Brief
Word for word, set down the lines from the one that contains "Task: Expand the Revolve1 feature node" through the final line of the data; no pictures belong in the copy.

Given entries
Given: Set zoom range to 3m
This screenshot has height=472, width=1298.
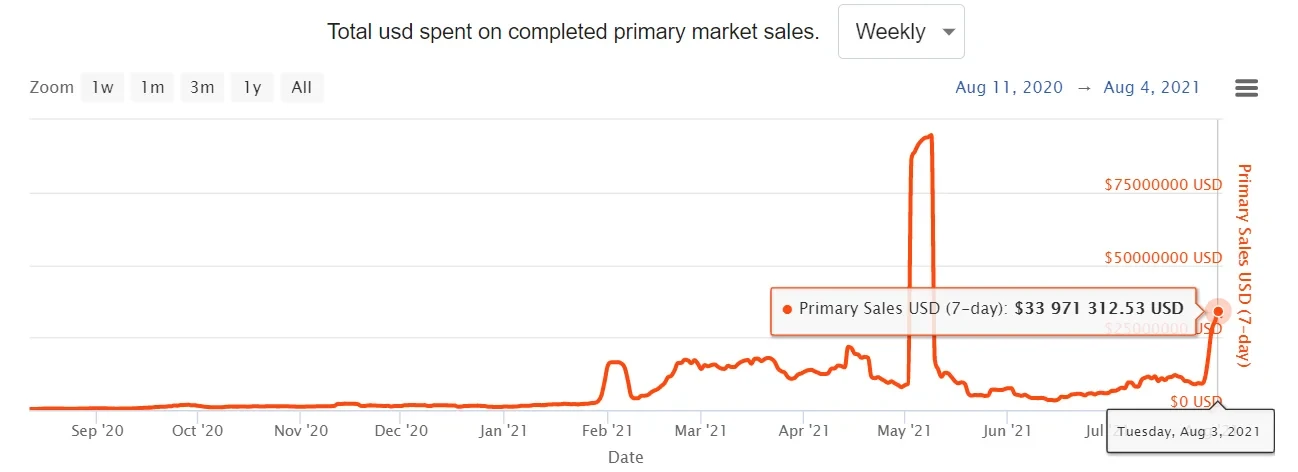Looking at the screenshot, I should pos(202,88).
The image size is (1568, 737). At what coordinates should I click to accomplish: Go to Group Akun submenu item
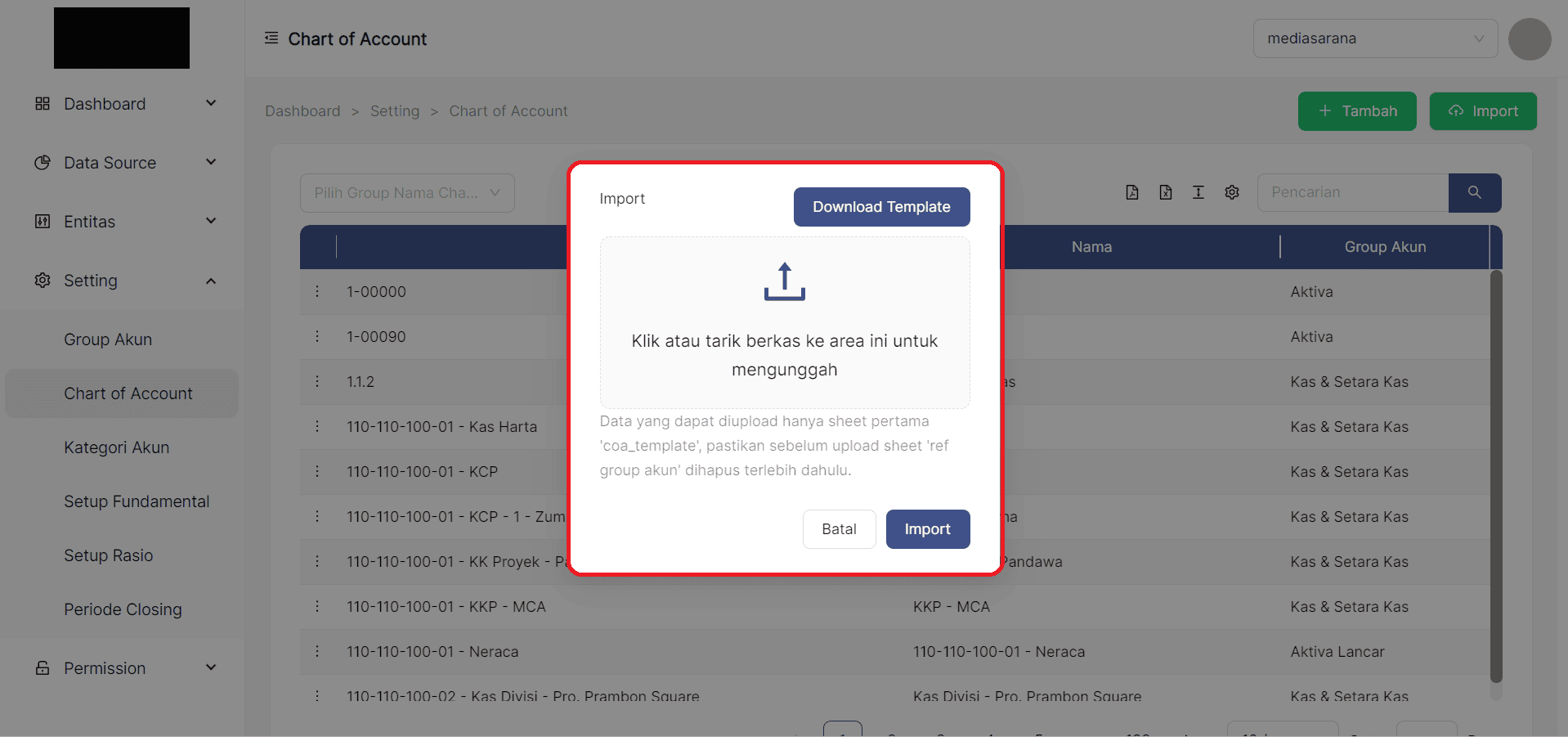108,339
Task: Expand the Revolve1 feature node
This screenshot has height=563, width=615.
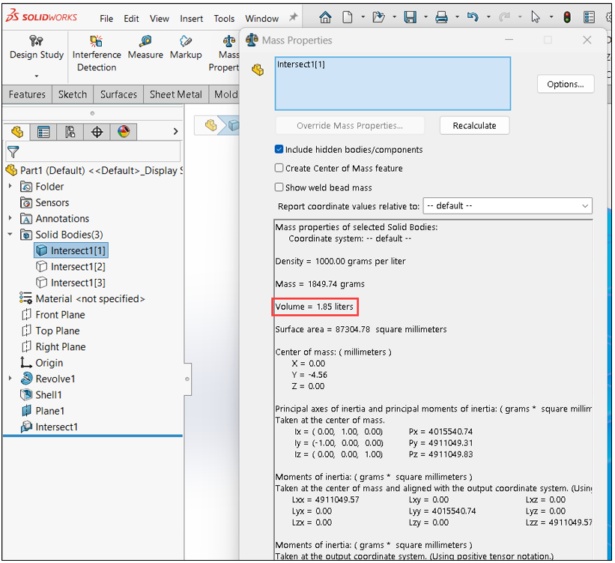Action: 10,379
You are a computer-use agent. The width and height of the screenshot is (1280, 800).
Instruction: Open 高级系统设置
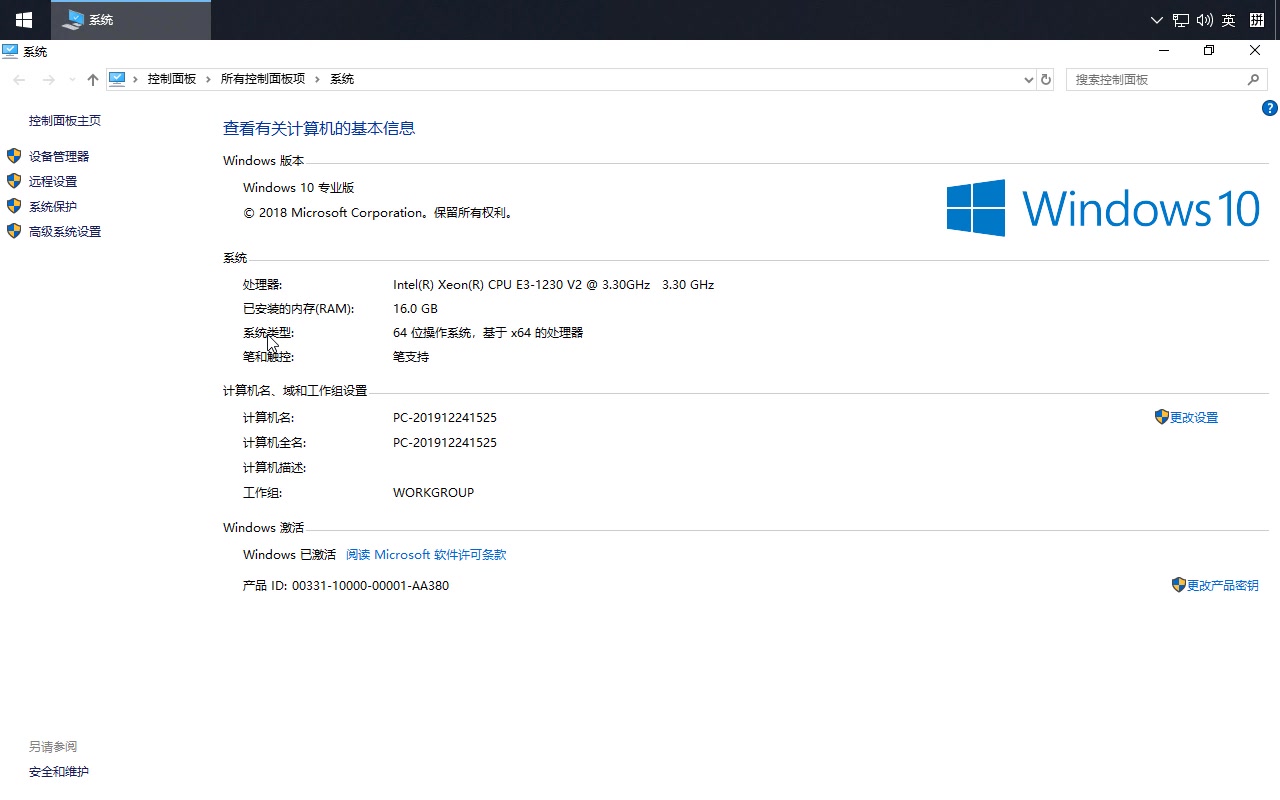pyautogui.click(x=66, y=231)
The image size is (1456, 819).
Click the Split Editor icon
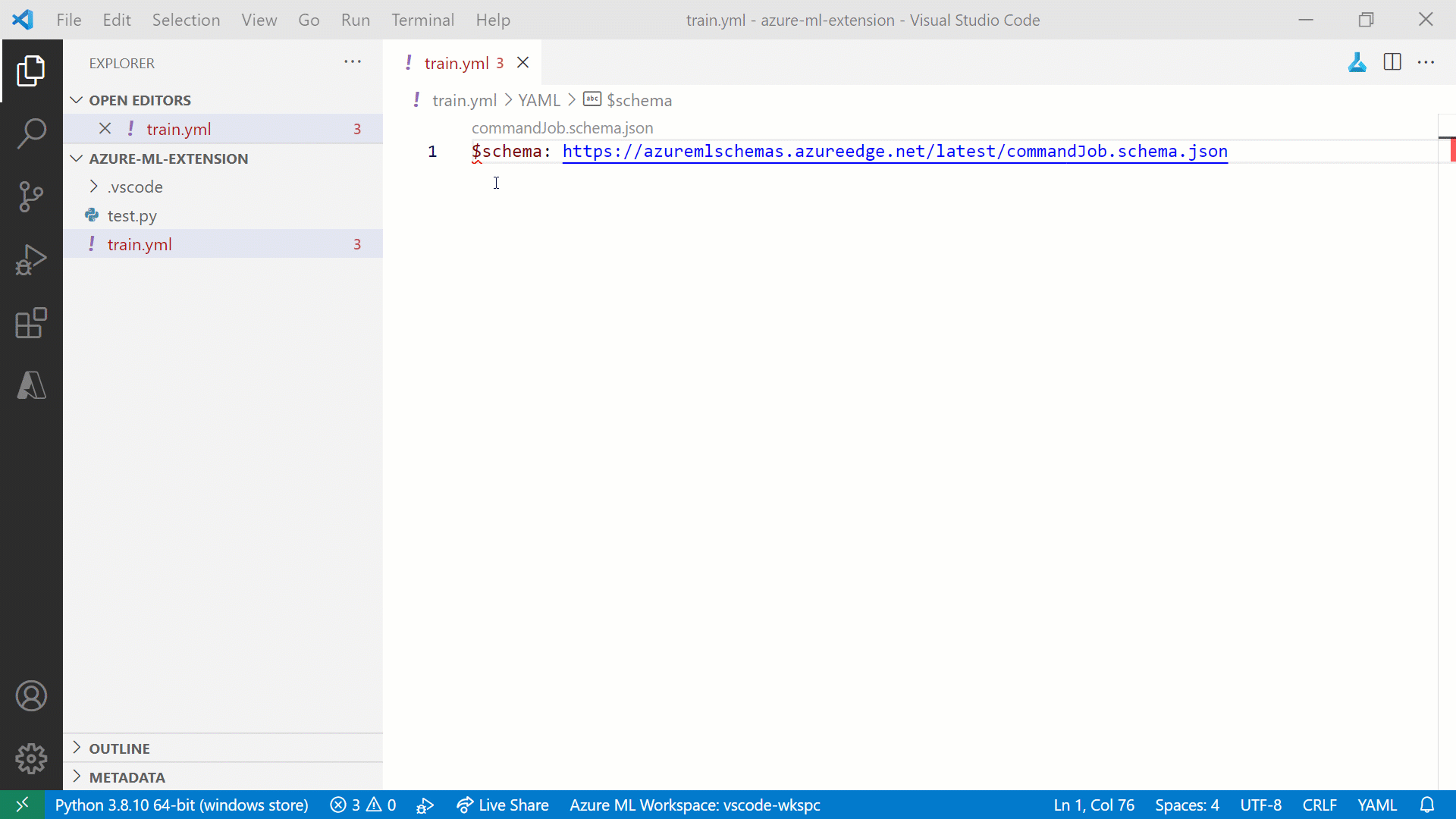(x=1393, y=63)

Exercise answer
Task: Expand the Revolve1 feature node
This screenshot has height=563, width=615.
Action: 10,379
You are a computer-use agent. The width and height of the screenshot is (1280, 800).
Instruction: Open 高级系统设置
pyautogui.click(x=66, y=231)
The image size is (1456, 819).
Click the Split Editor icon
(x=1393, y=63)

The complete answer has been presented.